Dataset items
■ ■ ■

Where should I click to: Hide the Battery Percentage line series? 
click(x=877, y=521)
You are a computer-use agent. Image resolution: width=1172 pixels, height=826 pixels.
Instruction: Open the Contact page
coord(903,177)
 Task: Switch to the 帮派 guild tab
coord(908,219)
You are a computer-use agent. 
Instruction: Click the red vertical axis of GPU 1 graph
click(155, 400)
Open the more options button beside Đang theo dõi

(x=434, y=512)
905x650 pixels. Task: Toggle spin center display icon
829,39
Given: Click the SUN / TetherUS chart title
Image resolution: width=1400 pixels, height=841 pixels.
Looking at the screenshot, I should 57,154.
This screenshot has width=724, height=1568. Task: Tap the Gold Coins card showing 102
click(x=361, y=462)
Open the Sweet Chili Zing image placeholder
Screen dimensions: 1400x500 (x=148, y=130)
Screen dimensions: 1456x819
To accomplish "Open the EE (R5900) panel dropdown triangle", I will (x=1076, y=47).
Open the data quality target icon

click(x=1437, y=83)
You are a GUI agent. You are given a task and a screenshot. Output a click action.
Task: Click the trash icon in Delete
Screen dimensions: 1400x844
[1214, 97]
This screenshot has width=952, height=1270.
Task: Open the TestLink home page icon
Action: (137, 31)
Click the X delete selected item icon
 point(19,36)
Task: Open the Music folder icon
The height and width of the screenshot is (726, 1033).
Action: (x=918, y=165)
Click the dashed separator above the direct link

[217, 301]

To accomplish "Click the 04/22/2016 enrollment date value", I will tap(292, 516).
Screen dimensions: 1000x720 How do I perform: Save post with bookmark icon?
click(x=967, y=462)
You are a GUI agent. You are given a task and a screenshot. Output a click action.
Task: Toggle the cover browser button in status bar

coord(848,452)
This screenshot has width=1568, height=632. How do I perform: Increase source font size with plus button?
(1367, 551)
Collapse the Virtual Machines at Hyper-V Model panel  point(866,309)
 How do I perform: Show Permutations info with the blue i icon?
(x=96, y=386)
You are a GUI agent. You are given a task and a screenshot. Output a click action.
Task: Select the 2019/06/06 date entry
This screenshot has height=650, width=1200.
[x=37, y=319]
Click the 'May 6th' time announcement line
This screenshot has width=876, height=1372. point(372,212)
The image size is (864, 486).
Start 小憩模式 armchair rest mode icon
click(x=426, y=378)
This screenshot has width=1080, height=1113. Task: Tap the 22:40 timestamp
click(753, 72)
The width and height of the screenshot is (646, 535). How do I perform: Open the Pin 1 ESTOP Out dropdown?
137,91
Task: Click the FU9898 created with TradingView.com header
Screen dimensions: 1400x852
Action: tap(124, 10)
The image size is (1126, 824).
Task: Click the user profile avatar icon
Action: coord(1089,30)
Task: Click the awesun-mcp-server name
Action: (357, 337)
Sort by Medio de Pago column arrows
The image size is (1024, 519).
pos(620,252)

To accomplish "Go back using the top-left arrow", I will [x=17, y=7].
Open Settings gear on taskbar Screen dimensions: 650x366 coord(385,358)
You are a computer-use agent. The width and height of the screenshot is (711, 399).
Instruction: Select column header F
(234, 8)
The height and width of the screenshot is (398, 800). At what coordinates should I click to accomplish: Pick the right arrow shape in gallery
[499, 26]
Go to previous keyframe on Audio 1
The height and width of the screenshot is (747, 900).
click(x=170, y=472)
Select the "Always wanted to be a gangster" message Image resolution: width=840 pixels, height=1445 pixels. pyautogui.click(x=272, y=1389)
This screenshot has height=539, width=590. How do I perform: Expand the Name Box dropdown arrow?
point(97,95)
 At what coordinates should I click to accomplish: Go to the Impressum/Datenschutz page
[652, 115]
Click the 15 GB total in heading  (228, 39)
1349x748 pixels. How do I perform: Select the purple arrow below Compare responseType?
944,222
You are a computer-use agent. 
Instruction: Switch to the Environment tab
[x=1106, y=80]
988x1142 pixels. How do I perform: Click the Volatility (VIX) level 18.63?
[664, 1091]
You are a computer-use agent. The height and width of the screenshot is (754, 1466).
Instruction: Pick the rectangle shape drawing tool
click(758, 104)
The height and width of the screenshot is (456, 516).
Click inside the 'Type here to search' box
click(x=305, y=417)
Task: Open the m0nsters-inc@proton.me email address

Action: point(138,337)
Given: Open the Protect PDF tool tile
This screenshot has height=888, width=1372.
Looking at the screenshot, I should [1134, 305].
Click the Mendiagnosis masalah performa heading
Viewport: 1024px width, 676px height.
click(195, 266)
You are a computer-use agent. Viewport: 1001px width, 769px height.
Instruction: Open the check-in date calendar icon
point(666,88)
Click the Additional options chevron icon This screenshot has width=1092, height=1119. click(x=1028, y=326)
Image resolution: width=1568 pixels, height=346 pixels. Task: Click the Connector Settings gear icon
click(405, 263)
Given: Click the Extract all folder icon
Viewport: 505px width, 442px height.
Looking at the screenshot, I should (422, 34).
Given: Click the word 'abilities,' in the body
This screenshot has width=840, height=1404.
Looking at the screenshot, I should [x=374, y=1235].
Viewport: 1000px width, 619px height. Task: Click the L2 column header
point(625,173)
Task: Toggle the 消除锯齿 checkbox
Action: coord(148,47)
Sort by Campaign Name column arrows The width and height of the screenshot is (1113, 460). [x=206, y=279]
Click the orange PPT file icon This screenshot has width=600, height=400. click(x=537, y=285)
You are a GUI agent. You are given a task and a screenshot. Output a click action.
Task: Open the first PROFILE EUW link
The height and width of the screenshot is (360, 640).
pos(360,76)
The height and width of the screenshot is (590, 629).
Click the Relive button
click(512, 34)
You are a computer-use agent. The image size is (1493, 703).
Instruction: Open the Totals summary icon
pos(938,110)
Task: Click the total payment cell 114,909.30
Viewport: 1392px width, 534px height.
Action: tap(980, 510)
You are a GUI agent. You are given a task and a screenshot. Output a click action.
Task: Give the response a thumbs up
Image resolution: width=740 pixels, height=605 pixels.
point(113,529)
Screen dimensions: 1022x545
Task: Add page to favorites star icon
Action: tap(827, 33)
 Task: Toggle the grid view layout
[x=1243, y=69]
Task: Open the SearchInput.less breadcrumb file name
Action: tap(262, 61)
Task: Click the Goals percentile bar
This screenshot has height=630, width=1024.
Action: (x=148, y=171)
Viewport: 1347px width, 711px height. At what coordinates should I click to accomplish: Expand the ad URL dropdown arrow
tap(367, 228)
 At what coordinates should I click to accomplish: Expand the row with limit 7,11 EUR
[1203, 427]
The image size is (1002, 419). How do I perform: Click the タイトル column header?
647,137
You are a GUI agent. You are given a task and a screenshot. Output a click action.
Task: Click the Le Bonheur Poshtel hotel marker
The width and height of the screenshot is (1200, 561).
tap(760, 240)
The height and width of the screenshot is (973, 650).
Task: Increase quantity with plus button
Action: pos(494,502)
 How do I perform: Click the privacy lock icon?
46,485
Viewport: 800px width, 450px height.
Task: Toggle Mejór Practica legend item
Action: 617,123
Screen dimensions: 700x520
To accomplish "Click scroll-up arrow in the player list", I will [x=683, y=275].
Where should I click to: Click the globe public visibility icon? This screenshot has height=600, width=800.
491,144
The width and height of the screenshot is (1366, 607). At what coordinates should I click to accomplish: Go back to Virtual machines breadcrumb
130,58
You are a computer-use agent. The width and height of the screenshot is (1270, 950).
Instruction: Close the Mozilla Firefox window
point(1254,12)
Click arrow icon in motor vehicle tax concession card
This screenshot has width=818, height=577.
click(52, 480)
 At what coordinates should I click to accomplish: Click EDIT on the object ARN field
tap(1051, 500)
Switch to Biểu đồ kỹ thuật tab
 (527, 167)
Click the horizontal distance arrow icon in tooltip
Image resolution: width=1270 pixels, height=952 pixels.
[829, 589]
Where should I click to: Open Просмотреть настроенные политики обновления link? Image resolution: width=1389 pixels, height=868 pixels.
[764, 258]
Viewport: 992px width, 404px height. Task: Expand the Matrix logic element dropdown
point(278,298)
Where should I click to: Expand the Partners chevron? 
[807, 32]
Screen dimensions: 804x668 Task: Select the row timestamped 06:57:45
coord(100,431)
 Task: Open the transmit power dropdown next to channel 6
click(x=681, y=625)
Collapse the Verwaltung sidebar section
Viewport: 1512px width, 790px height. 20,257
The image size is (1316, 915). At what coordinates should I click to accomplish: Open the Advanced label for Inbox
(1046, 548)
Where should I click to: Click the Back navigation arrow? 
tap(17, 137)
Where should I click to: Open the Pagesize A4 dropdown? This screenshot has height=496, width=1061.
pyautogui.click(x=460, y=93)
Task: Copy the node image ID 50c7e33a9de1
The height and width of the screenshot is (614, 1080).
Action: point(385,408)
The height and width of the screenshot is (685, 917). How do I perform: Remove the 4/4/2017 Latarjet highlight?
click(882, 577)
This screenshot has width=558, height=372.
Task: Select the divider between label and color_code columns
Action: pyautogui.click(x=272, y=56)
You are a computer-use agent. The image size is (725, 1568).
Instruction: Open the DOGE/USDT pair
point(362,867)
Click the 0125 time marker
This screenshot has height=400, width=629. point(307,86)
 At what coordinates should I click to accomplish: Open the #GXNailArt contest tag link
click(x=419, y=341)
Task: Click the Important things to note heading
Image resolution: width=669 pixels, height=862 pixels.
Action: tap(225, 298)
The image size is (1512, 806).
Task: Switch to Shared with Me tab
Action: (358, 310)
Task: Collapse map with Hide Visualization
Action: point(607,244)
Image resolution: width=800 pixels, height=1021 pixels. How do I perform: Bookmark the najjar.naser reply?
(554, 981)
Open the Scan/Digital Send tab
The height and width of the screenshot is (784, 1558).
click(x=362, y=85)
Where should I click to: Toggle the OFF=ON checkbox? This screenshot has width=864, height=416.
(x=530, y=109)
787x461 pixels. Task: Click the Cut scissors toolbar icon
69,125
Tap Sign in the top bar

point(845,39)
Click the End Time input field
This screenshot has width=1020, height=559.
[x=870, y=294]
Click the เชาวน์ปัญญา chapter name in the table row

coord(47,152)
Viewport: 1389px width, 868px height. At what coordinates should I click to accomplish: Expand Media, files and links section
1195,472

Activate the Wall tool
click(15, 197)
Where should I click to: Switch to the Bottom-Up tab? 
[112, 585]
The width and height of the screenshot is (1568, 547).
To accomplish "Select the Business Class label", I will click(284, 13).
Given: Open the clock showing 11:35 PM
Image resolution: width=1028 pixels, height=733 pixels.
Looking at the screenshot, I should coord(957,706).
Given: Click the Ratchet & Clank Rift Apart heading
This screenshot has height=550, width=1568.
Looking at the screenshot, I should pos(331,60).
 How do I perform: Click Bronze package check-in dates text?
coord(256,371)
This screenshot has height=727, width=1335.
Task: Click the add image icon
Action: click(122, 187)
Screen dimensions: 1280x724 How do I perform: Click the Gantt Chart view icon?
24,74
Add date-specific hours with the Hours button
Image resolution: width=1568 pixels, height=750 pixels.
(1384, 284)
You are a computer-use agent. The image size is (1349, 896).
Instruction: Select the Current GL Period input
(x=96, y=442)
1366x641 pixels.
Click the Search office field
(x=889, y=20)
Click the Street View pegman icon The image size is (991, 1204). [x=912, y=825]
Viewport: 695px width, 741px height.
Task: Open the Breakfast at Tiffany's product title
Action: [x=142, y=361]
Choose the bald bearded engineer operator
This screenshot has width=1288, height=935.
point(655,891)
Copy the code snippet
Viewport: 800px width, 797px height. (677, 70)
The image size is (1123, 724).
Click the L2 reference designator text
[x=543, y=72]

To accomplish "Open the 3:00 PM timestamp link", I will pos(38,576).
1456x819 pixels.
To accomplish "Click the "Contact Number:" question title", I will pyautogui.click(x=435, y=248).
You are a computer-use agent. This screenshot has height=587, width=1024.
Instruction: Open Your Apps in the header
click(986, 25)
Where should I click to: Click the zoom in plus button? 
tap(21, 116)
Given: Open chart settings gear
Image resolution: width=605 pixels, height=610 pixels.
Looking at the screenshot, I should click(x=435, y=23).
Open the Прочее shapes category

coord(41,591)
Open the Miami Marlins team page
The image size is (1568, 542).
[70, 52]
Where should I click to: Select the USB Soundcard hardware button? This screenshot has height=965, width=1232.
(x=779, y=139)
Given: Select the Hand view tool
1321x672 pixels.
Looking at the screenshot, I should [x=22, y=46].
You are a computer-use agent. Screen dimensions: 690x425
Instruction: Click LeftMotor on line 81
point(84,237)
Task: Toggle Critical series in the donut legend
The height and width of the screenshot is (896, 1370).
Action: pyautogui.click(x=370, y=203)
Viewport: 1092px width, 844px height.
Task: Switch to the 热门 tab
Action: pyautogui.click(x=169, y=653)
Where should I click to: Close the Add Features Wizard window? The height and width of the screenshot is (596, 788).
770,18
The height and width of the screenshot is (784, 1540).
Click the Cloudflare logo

■ ■ ■

Wherever the word "folder" occurs in the data, copy that whole line.

Task: Open the Music folder icon
Given: Click the Extract all folder icon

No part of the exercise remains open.